Erste Szenen werden im September bei der Einschulungsfeier in der Schule präsentiert. Zur Aufführung am Ende des Projekts werden alle bilingualen Klassen der Hamburger Schulen mit deutsch-spanischem Zweig sowie die lokale Öffentlichkeit eingeladen. Ziel ist es, auch an einem öffentlichen Ort aufzuführen. Das Pilotprojekt betrifft den 2. Jahrgang des bilingualen Zweiges und wird über einen Zeitraum von 6 Monaten durchgeführt.

Finanzierung

  • Mit guten Ideen und Unterstützung von  Eltern und Sponseren 
  • Ida-Ehre Kulturverein
  • www.ida-ehre-kulturverein.de








Welche Bedeutung hat das Theaterprojekt für die Kinder?
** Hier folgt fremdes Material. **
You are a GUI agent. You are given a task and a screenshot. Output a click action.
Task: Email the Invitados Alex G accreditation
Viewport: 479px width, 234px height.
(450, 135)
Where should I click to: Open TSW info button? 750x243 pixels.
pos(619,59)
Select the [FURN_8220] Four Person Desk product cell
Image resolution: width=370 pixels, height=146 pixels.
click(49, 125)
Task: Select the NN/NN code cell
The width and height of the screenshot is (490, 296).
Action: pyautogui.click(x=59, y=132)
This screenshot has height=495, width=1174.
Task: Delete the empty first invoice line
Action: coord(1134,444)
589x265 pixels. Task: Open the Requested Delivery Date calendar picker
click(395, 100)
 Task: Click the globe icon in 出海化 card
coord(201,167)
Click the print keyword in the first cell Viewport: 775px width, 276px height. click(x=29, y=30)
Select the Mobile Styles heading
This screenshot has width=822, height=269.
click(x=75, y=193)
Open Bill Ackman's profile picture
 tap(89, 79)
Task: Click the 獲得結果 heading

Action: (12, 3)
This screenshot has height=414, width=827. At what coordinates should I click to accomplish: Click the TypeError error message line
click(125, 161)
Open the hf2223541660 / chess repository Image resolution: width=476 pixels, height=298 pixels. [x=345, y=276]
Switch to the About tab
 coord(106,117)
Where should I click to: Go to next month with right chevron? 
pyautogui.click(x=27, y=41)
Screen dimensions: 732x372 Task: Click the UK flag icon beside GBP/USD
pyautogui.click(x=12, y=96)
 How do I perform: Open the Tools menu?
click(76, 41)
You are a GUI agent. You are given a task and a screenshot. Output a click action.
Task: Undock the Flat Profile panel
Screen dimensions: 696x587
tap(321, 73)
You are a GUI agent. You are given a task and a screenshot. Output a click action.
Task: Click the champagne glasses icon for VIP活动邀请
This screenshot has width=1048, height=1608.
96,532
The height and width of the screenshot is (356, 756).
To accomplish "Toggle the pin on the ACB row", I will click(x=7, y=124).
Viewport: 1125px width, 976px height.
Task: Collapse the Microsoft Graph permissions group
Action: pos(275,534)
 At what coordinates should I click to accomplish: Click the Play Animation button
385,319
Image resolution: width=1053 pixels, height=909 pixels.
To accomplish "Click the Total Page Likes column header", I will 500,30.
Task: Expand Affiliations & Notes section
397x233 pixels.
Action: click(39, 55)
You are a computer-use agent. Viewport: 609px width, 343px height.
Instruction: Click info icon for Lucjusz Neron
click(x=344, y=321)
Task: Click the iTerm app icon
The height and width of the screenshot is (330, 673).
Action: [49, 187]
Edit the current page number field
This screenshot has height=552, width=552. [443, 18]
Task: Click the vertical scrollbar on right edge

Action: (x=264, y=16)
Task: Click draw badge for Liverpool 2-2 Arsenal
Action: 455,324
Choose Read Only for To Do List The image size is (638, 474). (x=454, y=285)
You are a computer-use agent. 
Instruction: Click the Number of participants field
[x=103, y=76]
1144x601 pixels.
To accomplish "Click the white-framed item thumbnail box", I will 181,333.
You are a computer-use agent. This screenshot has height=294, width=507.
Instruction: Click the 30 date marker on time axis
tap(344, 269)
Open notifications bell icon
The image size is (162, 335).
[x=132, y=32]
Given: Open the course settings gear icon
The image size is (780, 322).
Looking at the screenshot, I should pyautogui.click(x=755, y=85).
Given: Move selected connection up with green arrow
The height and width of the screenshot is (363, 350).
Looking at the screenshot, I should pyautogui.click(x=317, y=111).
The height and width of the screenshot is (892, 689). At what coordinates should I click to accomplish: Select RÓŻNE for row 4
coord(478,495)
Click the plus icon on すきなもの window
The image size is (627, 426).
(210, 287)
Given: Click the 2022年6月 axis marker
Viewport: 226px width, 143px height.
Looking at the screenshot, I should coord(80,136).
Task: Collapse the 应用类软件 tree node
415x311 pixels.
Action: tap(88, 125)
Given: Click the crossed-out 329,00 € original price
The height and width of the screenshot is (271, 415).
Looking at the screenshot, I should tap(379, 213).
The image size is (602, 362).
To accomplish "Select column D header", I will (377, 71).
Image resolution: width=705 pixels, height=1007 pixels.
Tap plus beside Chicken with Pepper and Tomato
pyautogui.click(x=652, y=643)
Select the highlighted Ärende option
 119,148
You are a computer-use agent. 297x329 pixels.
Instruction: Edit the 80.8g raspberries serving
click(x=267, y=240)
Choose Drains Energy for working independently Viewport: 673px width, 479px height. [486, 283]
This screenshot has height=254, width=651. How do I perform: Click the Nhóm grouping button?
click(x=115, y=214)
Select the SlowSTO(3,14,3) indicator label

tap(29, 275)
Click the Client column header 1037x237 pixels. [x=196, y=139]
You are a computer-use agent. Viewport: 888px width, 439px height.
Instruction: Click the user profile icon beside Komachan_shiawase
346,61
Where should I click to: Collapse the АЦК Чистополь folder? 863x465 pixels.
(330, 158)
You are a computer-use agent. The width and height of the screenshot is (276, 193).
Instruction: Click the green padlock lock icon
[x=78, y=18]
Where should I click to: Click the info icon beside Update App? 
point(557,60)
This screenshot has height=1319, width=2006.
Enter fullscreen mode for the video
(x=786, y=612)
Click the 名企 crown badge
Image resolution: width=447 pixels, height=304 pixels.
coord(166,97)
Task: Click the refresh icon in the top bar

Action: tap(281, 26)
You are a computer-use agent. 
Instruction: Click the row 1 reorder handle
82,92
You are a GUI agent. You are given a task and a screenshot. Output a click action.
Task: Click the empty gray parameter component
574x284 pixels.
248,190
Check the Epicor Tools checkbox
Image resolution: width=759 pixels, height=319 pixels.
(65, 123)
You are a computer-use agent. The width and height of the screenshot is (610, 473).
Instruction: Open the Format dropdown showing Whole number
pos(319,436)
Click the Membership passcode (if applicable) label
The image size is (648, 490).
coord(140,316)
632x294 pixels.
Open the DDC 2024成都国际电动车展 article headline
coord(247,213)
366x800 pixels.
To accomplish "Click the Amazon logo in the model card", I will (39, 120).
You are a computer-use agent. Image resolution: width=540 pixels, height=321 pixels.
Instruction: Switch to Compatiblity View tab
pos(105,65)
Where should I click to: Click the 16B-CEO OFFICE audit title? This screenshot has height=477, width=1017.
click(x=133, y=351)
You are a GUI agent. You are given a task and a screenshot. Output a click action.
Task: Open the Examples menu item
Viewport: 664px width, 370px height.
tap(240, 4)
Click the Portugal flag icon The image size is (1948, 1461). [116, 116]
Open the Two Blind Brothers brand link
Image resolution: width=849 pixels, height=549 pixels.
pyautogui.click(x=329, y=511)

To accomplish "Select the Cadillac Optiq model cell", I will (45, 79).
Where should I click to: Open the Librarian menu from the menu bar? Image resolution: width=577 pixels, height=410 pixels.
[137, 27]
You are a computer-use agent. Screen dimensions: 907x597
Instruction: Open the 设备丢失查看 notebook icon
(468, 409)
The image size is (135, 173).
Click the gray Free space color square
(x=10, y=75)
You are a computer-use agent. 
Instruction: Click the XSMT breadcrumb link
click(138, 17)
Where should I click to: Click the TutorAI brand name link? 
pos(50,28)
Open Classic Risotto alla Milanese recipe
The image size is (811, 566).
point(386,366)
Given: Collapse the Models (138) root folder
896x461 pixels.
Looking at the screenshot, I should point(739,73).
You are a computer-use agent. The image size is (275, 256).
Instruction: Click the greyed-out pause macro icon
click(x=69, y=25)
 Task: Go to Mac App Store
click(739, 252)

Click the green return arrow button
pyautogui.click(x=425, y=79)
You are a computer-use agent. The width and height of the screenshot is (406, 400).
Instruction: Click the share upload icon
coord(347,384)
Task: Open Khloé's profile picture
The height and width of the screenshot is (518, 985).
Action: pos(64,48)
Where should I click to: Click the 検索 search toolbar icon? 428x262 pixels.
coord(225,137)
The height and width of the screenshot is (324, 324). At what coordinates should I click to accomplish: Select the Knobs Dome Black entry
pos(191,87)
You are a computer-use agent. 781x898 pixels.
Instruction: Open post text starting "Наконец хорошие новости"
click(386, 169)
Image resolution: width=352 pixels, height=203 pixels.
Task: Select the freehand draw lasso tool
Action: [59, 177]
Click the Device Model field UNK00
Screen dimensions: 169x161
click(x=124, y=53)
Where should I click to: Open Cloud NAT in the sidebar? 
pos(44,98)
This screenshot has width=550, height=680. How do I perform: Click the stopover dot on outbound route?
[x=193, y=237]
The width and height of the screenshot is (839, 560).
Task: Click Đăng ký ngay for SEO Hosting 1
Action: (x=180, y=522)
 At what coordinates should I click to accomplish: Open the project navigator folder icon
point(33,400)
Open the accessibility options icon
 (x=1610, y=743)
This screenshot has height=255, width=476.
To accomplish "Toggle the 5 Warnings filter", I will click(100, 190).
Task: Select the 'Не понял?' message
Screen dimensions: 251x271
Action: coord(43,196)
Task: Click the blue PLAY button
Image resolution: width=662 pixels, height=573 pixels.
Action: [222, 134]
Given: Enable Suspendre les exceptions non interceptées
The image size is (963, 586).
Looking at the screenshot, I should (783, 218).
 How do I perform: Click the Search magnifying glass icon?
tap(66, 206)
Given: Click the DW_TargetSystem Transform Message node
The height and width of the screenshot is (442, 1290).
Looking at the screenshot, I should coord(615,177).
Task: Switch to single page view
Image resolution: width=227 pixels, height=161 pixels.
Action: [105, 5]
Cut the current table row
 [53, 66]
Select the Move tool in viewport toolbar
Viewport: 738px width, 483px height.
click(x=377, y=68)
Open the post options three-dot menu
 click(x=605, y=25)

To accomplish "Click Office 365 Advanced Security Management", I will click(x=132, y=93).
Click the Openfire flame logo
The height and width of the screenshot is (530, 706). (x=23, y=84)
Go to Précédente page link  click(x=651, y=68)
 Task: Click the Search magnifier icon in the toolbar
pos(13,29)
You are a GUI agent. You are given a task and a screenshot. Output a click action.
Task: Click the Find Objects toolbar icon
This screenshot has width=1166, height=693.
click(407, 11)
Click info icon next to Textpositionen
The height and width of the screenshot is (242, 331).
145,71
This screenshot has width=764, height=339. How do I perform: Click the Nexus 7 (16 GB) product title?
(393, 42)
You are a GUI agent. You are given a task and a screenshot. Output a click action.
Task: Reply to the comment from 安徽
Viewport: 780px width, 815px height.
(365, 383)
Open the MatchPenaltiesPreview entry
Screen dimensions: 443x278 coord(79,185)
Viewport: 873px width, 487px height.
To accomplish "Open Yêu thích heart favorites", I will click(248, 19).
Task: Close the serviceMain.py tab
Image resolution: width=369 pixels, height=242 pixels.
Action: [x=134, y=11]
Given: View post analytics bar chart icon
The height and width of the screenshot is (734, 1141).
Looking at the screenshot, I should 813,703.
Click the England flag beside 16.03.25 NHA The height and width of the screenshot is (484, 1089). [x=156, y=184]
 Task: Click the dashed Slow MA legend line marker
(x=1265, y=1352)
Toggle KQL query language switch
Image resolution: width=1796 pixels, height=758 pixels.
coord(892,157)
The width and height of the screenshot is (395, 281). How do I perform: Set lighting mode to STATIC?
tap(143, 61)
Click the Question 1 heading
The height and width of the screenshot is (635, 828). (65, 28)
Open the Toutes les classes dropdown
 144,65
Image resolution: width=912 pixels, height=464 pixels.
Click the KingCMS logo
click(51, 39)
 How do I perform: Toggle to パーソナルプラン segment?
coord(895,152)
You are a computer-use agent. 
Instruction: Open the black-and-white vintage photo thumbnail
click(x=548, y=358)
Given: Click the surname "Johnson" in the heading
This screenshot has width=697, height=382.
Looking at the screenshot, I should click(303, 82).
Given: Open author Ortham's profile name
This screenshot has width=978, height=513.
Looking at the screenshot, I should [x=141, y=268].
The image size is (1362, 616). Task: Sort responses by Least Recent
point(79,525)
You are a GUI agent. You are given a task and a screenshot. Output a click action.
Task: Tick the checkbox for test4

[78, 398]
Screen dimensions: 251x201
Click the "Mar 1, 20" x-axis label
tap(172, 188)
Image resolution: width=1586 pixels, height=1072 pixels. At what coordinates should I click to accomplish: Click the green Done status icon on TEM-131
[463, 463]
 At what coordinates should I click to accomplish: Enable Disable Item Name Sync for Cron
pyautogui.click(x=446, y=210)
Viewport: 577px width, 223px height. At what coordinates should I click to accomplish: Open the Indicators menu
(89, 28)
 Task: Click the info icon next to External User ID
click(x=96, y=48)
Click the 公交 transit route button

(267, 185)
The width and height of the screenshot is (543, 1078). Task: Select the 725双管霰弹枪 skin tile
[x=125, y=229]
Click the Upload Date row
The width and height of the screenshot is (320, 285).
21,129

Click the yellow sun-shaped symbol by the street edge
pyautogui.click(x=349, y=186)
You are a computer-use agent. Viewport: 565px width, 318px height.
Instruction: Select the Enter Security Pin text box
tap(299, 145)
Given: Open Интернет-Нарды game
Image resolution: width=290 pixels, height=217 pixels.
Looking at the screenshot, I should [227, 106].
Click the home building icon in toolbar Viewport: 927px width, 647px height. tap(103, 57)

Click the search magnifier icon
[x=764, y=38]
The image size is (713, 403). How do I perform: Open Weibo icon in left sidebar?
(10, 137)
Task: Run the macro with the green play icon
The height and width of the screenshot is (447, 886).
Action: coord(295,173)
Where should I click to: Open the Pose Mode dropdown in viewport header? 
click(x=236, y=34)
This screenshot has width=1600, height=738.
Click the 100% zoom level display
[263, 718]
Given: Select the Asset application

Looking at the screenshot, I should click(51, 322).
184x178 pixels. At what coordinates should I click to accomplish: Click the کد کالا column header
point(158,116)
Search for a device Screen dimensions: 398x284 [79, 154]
Ein paar Schülerkommentare auf die Frage hin, was ihnen das Projekt bedeutet:
„Mir bedeutet das Theaterstück sehr viel. Wir haben ja auch ein Stück vorgespielt bekommen,
deswegen will ich, dass die 1b und 1a etwas schönes vorgespielt bekommen. Deshalb ist es
mir so unheimlich wichtig“ (Florian)
„ Es ist entspannend, wenn man sich als Baum hin und her bewegt“ (Lino)
„Ich fühle mich wie ein Vorbild, also wie ein Erwachsener“ (Felipe)
„Mavi zeigt, dass sie wirklich will, dass wir ein Theater machen“ (Nina)
„Wenn wir auf die Bühne gehen, muss man sich konzentrieren“ (Florian)
„Ich fühle mich dann so aufgeregt, wenn ich auf der Bühne bin“ (Susana)
„Mir bedeutet es viel, weil ich der Erste von meiner Familie bin“ (Sven)
„Mavi ist nett und zeigt Gefühle“ (Angelique)
„Ich fühle mich gut auf der Bühne und wenn ich übe“ (Philine)
„Ich freue mich, dass ich auf der Bühne sein darf. Wir können spielen, gehen, reden und
rennen“ (Joel)
„Ich würde mich gut fühlen, wenn ich donnerstags auch bei Mavi wäre, aber es geht leider
nicht, weil ich donnerstags Fußball habe“ (Carlo)
„Ich finde es ist so ein komisches Gefühl, wenn man vor so vielen Leuten vorführen kann. Es
bringt einfach Spaß“ (Queen)
„Es ist für die 1b (und 1a) ein kleines Geschenk. Dieses Geschenk haben wir extra für sie
geübt“ (Sarah)
„Spaß macht es, wenn alles fließend läuft“ (Tom)
„Man soll dem Publikum nicht den Rücken zudrehen, weil sonst versteht das Publikum nicht,
was los ist“ (Charlize)
„Ich möchte, dass die neuen Erstklässler keine Angst haben und dass sie sich am ersten
Schultag wohlfühlen. Ich bemühe mich auch sehr und das Manuelitolied ist auch super“ (Nia)
„Es ist für mich ziemlich wichtig.“ (David)

Wenn wir auf die Bühne gehen, muss man sich konzentrieren" Die Antwort eines Schülers auf die Frage:"Was bedeutet das Theaterprojekt für dich"?